Nudix hydrolases are a family of proteins that contains the Nudix signature of the characteristic amino-acid sequence Gx(5)Ex(5) [UA]xREx(2)EExGU, where x represents any amino acid and U usually a bulky hydrophobic amino acid, such as Leu, Val, or Ile. They ubiquitously exist in more than 200 species. YmfB, a novel Nudix hydrolase found in Escherichia coli, is a nonspecific nucleoside tri- and di-phosphatase, which atypically releases inorganic orthophosphate from triphosphates instead of pyrophosphate. In this study, YmfB was cloned, overexpressed, and crystallized. Two different crystals, one belonging to an orthorhombic space group C222(1) and the other a monoclinic space group P2(1), diffracted to 2.7 A and 2.6 A resolution, and had unit cell parameters of a = 68.7 A, b = 283.1 A, c = 70.4 A and a = 69.1 A, b = 70.3 A, c = 145.6 A, beta = 103.3 degrees , respectively.

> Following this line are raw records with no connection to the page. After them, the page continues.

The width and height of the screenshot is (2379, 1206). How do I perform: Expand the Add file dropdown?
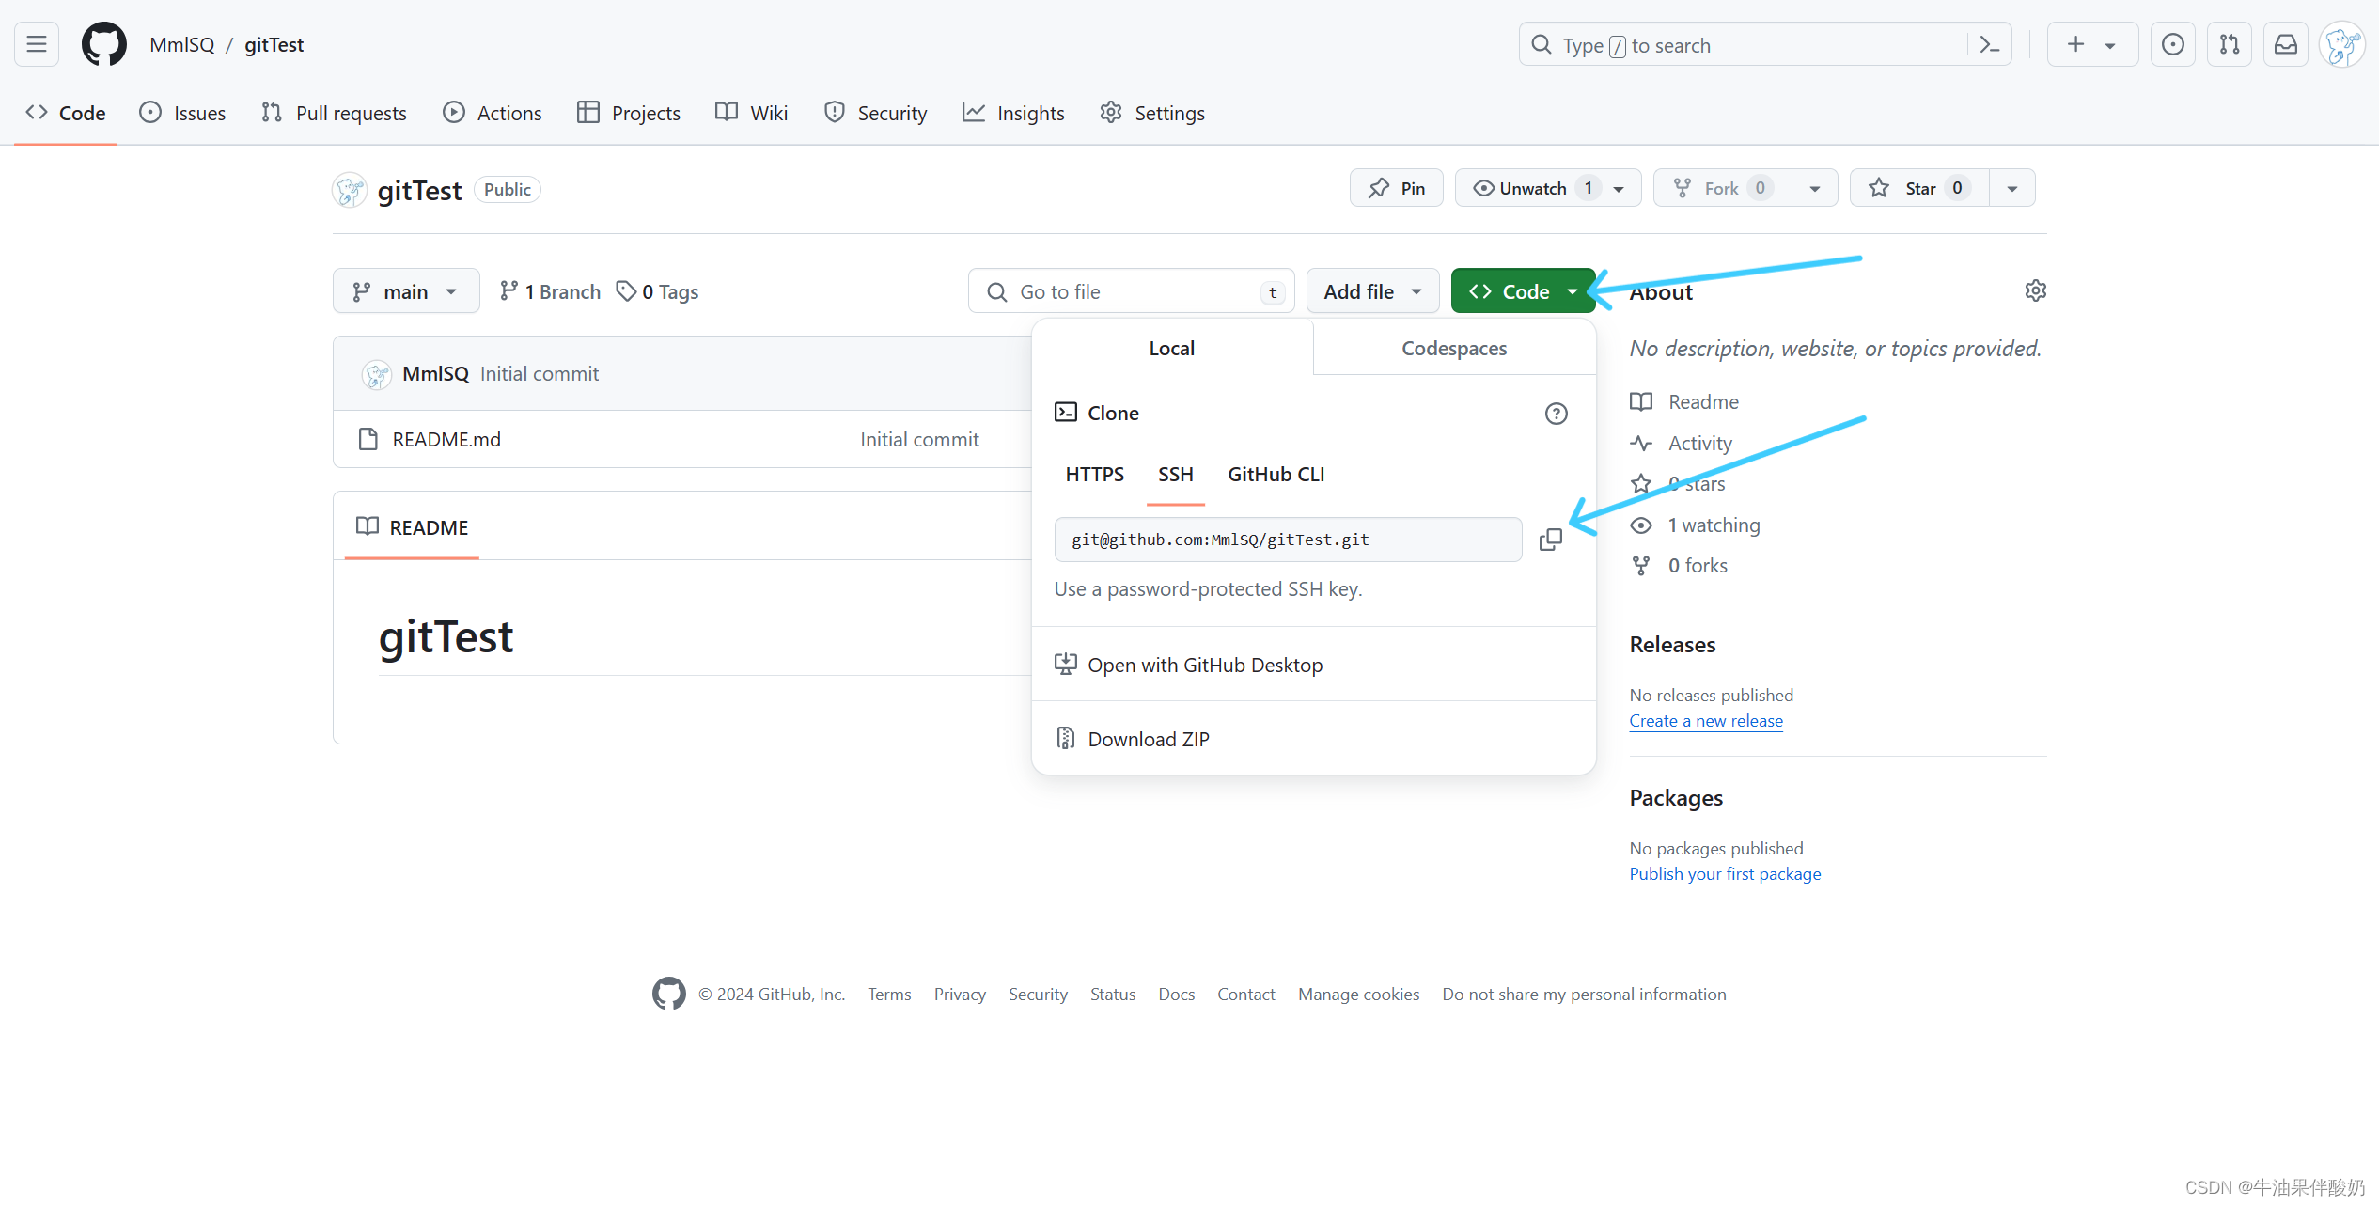coord(1371,291)
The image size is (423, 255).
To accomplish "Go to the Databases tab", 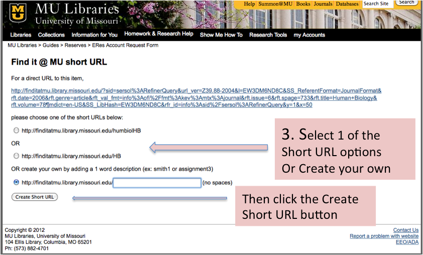I will [x=347, y=4].
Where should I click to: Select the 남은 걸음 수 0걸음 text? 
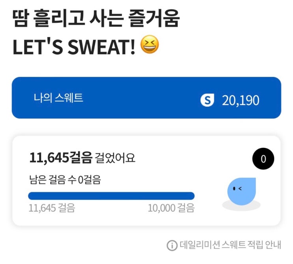click(x=65, y=180)

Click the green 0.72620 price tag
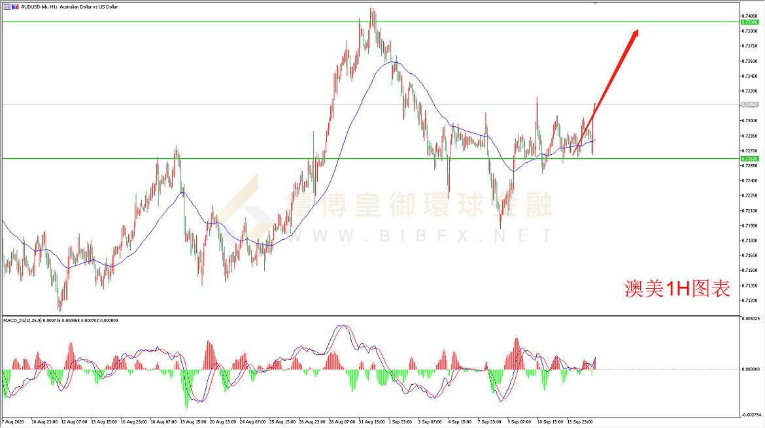coord(749,159)
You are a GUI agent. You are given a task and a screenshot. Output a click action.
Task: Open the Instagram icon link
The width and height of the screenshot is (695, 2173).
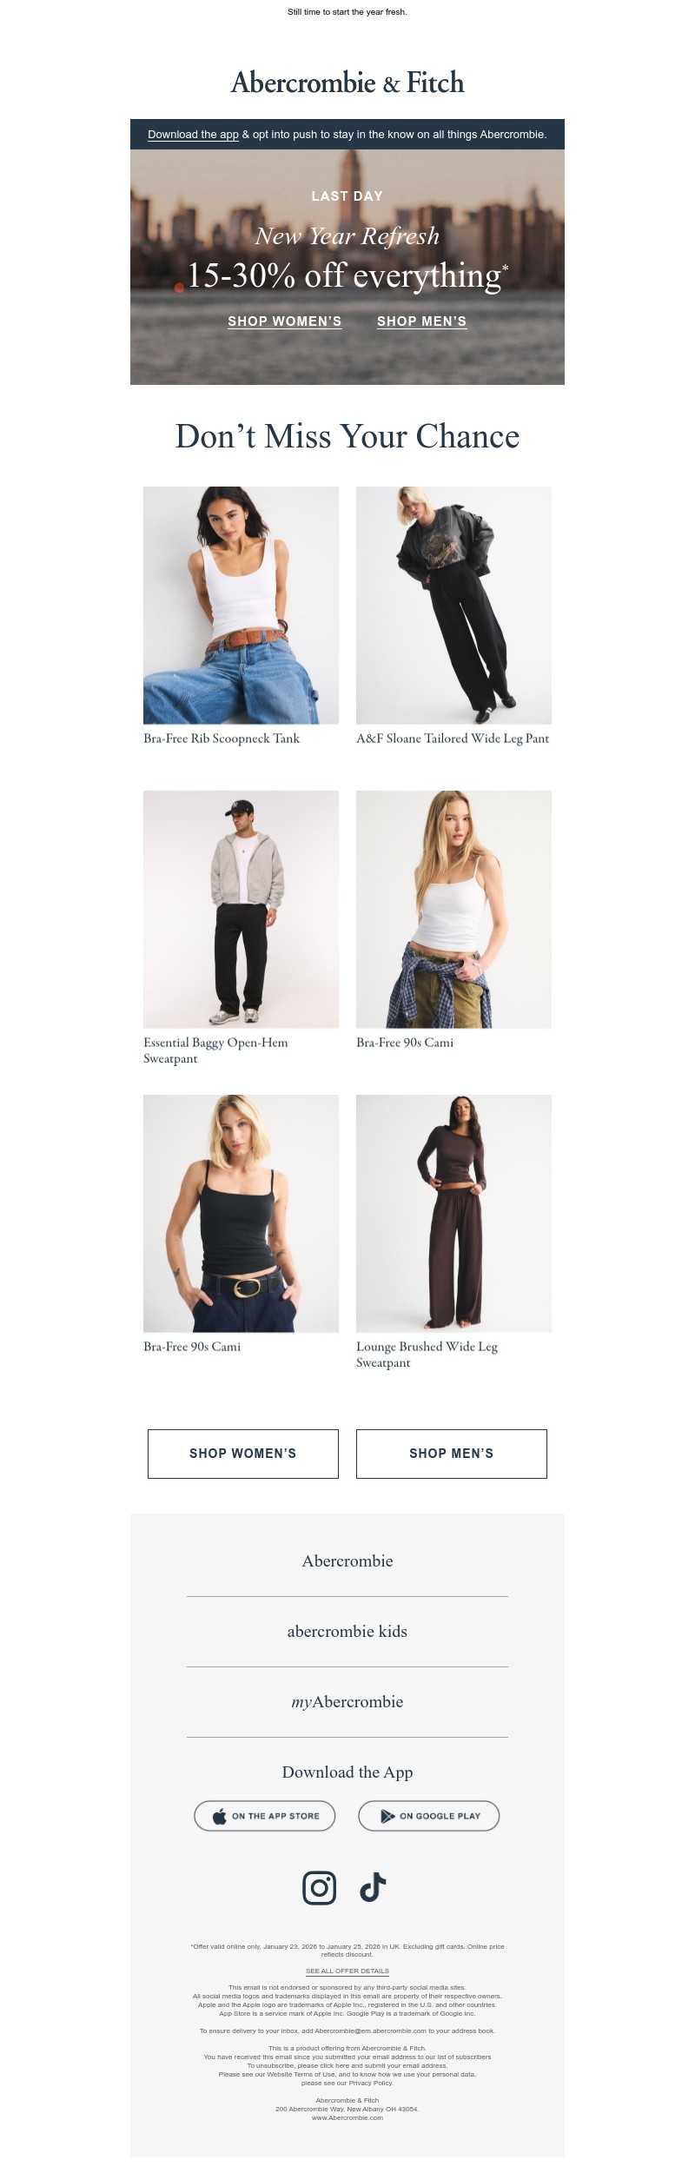(x=319, y=1887)
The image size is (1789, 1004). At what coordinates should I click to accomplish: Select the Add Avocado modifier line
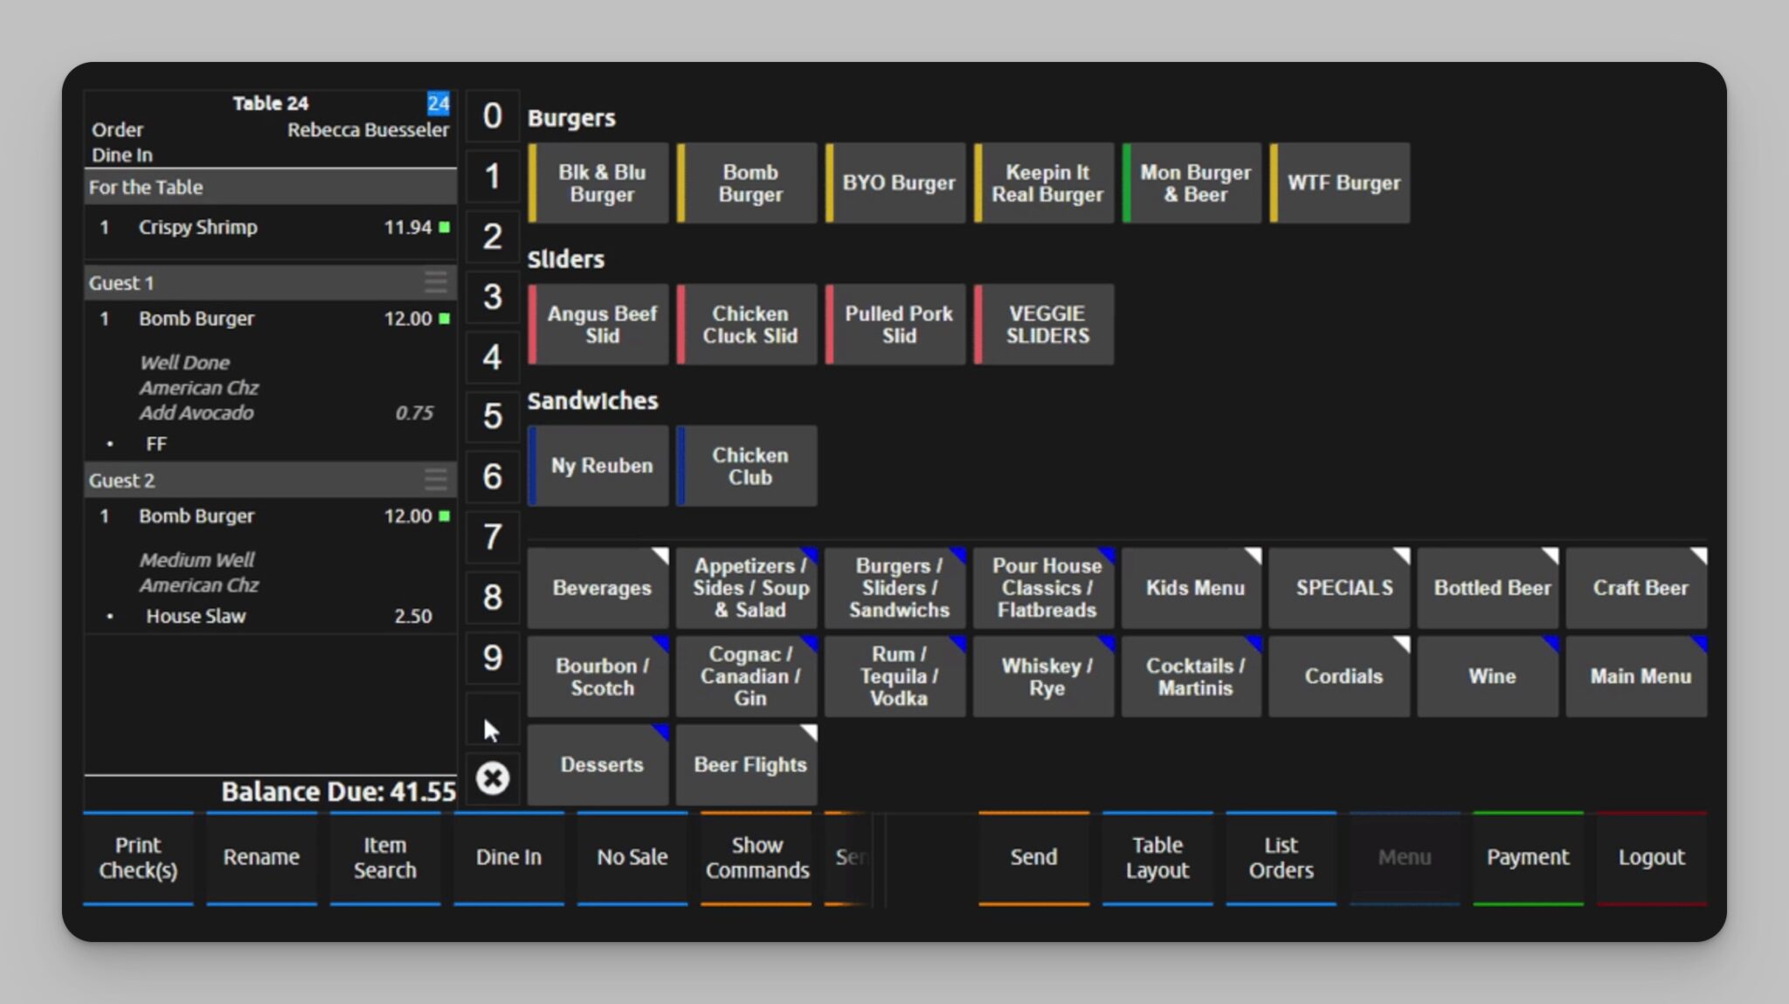(x=197, y=412)
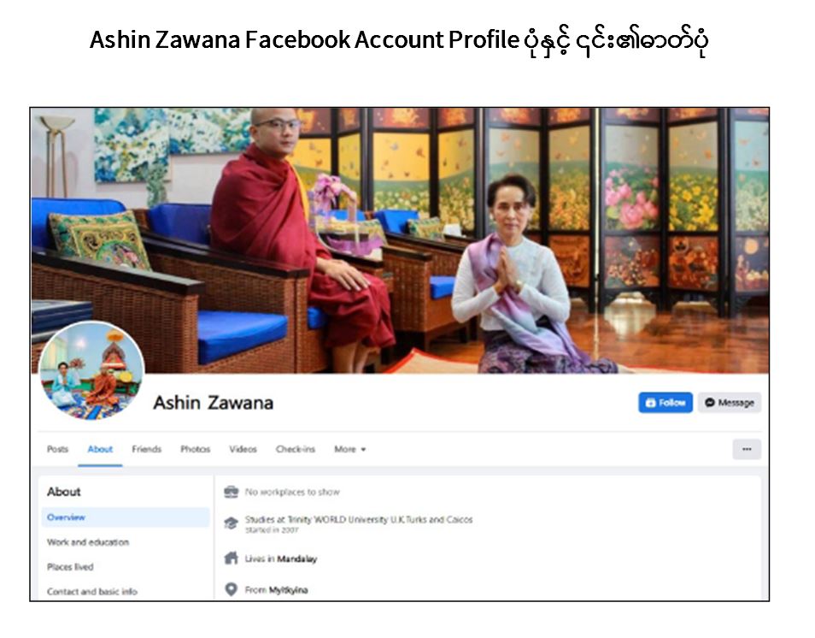Screen dimensions: 815x638
Task: Open the Check-ins tab
Action: click(296, 449)
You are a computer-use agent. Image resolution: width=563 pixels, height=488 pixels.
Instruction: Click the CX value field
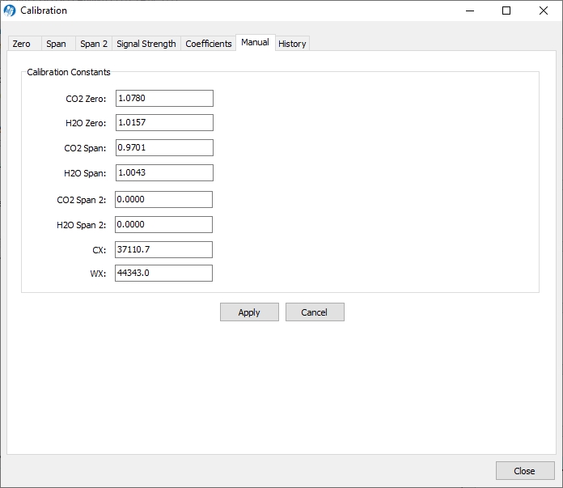pos(163,250)
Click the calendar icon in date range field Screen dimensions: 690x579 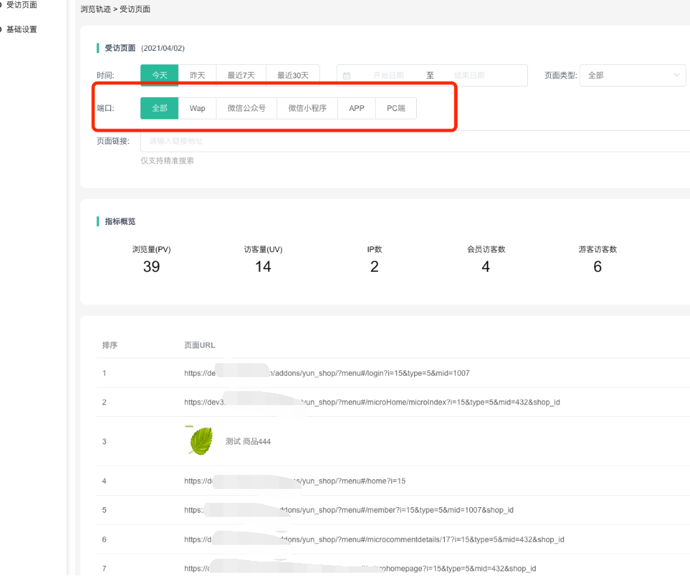[x=347, y=75]

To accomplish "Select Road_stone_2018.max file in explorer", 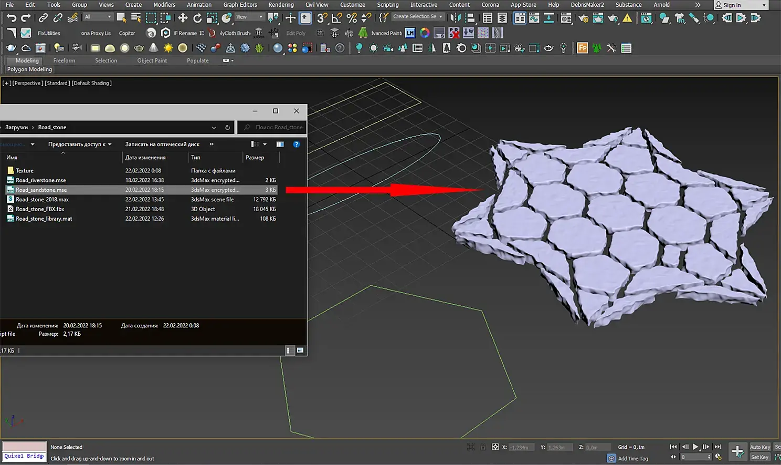I will pyautogui.click(x=42, y=200).
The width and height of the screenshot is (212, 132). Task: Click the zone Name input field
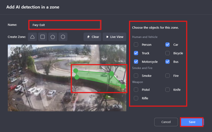(65, 25)
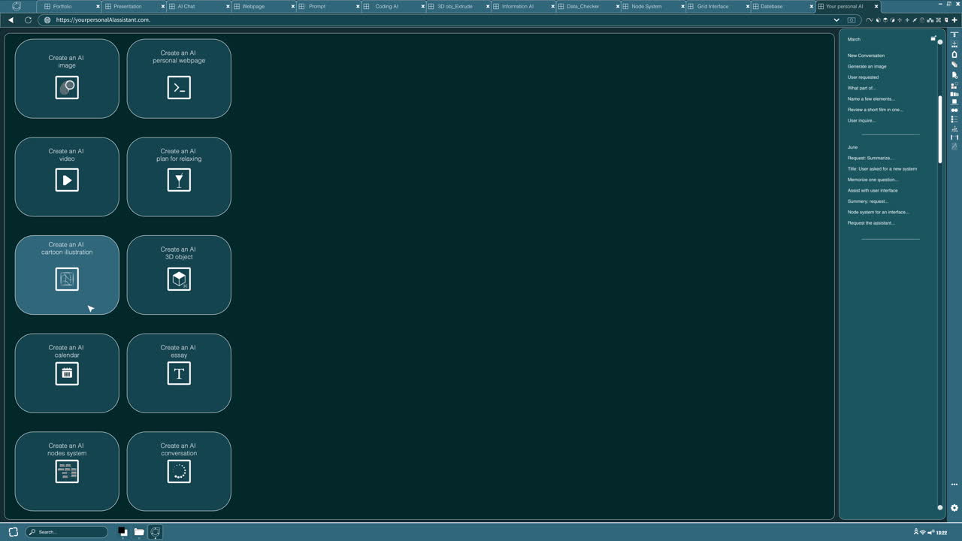Open the AI essay text icon
The height and width of the screenshot is (541, 962).
click(179, 373)
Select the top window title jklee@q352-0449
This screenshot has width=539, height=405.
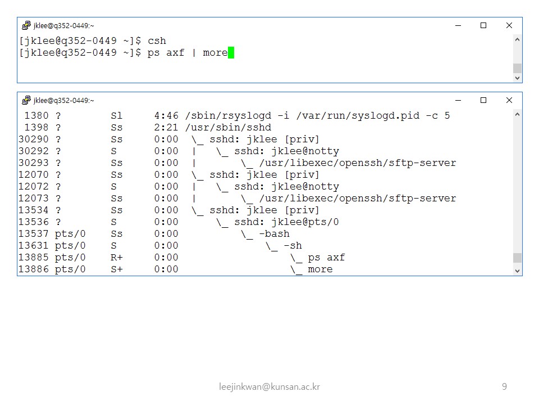(x=64, y=25)
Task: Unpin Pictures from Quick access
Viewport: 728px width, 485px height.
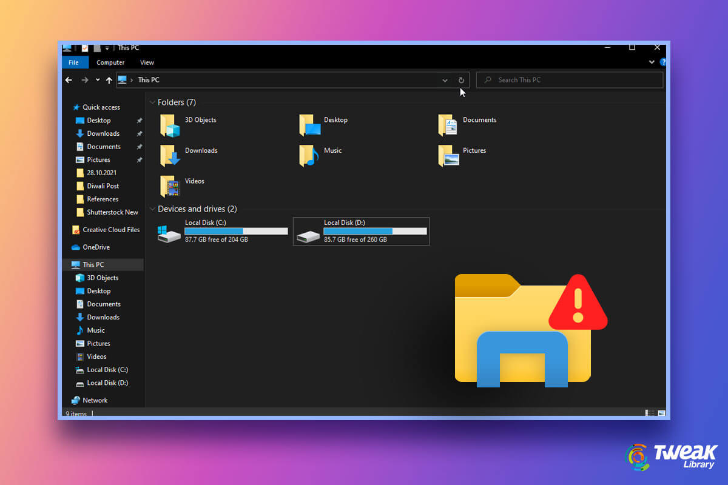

For the C222(1) space group, four or five monomers exist in the asymmetric unit, with a corresponding V(m) of 2.48 or 1.99 A(3) Da(-1) and a solvent content of 50.5 or 38.2%. For the P2(1) space group, eight or nine monomers exist in the asymmetric unit, with a corresponding V(m) of 2.49 or 2.21 A(3) Da(-1) and a solvent content of 50.7 or 44.5%.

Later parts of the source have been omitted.